Unpacking The Security Implications
The more content in email, the more attractive a target it becomes. Today, most email security products focus on blocking incoming or outgoing messages — what security professionals call data in transit. But when the average mailbox has so much sensitive content, protecting archived messages (data at rest) is equally, if not more, important. Security professionals need to approach protecting email the same way they secure other, more traditional content archives.
"Security professionals need to approach protecting email the same way they secure other, more traditional content archives."
In practice, this means adding foundational new capabilities to the email security toolset:
Monitor Access To Messages, Not Just Accounts
A traditional content system typically maintains an audit log every time someone opens a document. By contrast, if an attacker gains access to an email account, security teams have little data on which individual messages were actually accessed. Imagine investigating a burglary with zero information on what was stolen. The attackers behind last year’s far-reaching breach involving several government agencies and private companies such as SolarWinds, for example, sat unnoticed in the company’s email system for nine months.
Email service providers need to prioritize giving customers access to granular message viewing history to help security teams improve their telemetry. And security teams should incorporate these logs into their existing detection and response playbooks.
Use Escalated Controls For Sensitive Messages
Multiple, layered authentication checks are the norm for both physical and digital access. Bank vaults, police evidence rooms and traditional file-sharing platforms all use additional checks for highly prized or sensitive content. But when it comes to email, every message in your mailbox is treated equally. Is that newsletter from a vendor really as significant as board meeting notes, signed contracts or press release drafts?
When mailboxes contain hundreds of thousands of messages, a single login should not be sufficient to access every message within them. Security teams need to identify sensitive content archived in mailboxes and then add additional controls for accessing it where appropriate.
"When mailboxes contain hundreds of thousands of messages, a single login should not be sufficient to access every message within them."
Revoke Access To Messages When Context Changes
When you switch teams at work, it’s common to lose access to a Slack channel, shared folder or other team resources. But you can generally still access every email from your past team. Unlike other content systems, email does not accommodate changes in context.

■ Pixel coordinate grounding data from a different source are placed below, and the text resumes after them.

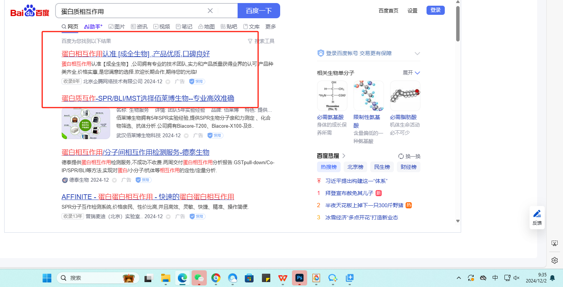This screenshot has height=287, width=563.
Task: Toggle the Chinese input method indicator in the tray
Action: [495, 278]
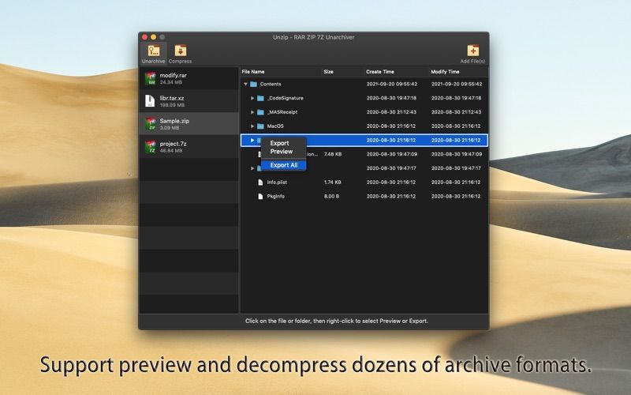Select the modify.rar archive icon

[150, 78]
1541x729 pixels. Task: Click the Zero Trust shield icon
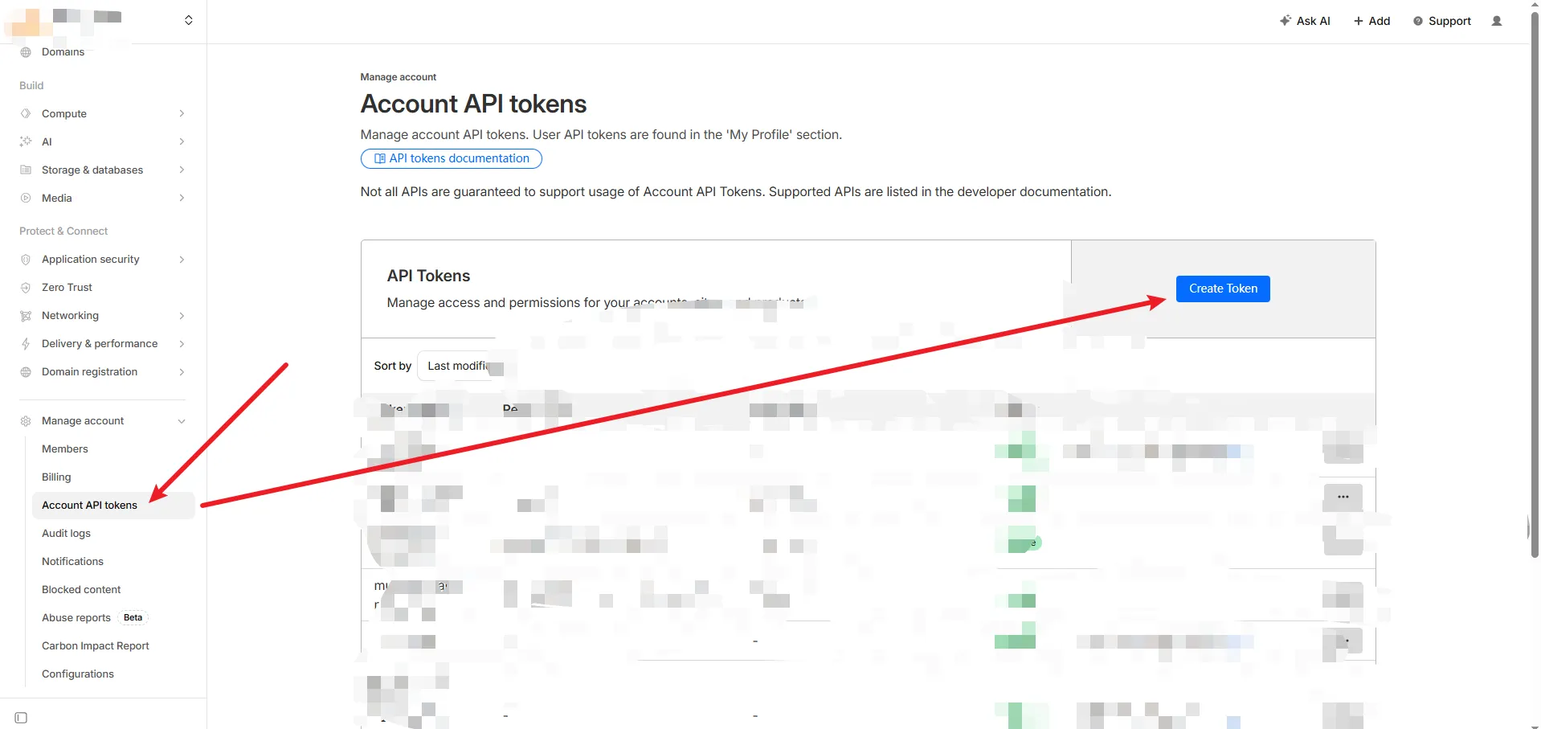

With changing priorities, personnel, policies, regulatory environments and more, once mundane messages can become prized assets that need protection, compliance violations or reputational landmines. When undertaking access reviews, security teams need to consider revoking access to messages that are no longer useful to the original recipients. Importantly, they need tools to do this in a fine-grained way, not via draconian policies that indiscriminately delete all messages after a specific time.
Protecting Email As Its Role Continues To Expand
Email is more than a messaging app: It’s a treasure trove of content and the glue that ties millions of people, businesses and applications together. It’s also not going anywhere. Email’s role continues to expand, and security teams need a new strategy and class of tools to protect it.
But just addressing old problems in incremental ways won’t be enough. Tectonic shifts such as the adoption of cloud-based email with Microsoft Office 365 and Google Workspace, for example, provide an opportunity to reframe the problem itself and borrow proven models from other domains.
The way we use email has changed. It’s time to change how we secure it.